# Records for the exercise
== Segment start ==

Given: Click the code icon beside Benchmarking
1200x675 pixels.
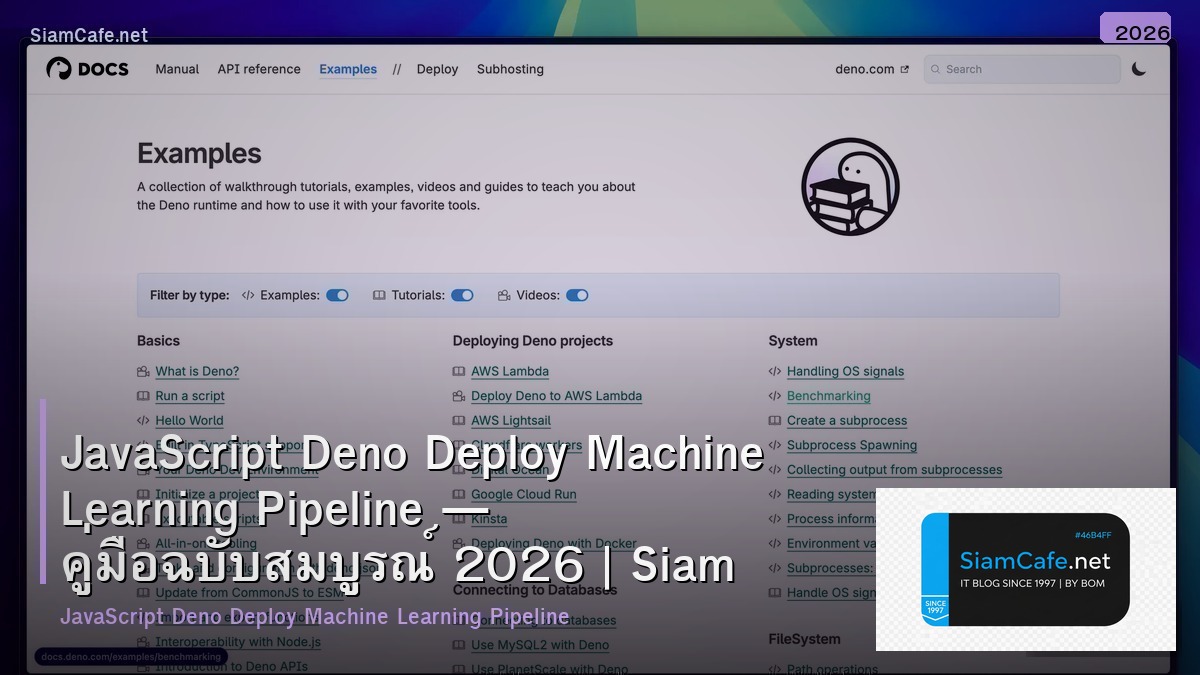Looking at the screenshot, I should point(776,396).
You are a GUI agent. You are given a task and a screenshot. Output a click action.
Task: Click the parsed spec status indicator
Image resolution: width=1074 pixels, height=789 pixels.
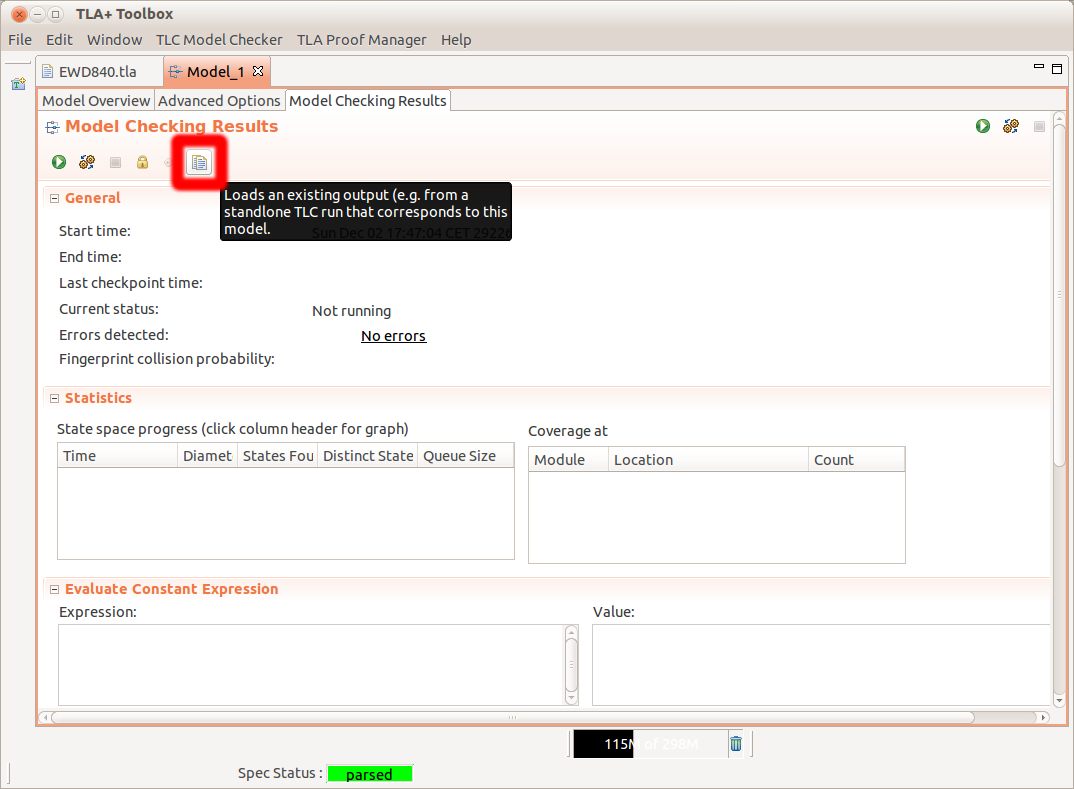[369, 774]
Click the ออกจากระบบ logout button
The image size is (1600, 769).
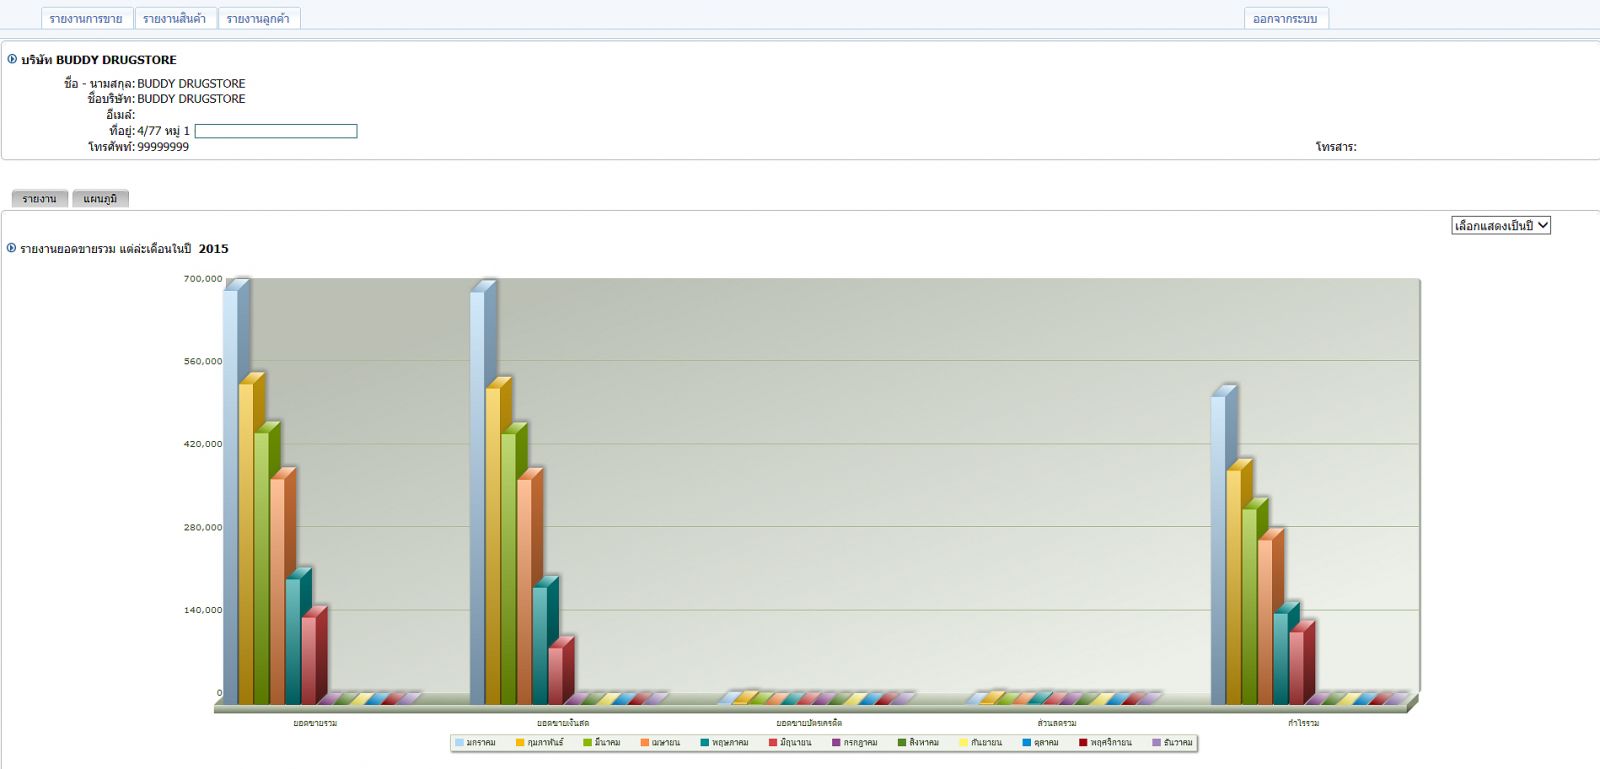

== Segment end ==

# Work to complete
Return the material verbatim; the images are not to appear in the copy.

# Response below
Given: Click the code icon beside Benchmarking
1200x675 pixels.
Looking at the screenshot, I should point(776,396).
You are a GUI agent. You are given a task and a screenshot. Output a click action.
Task: Click the parsed spec status indicator
Image resolution: width=1074 pixels, height=789 pixels.
[369, 774]
Click the ออกจากระบบ logout button
The image size is (1600, 769).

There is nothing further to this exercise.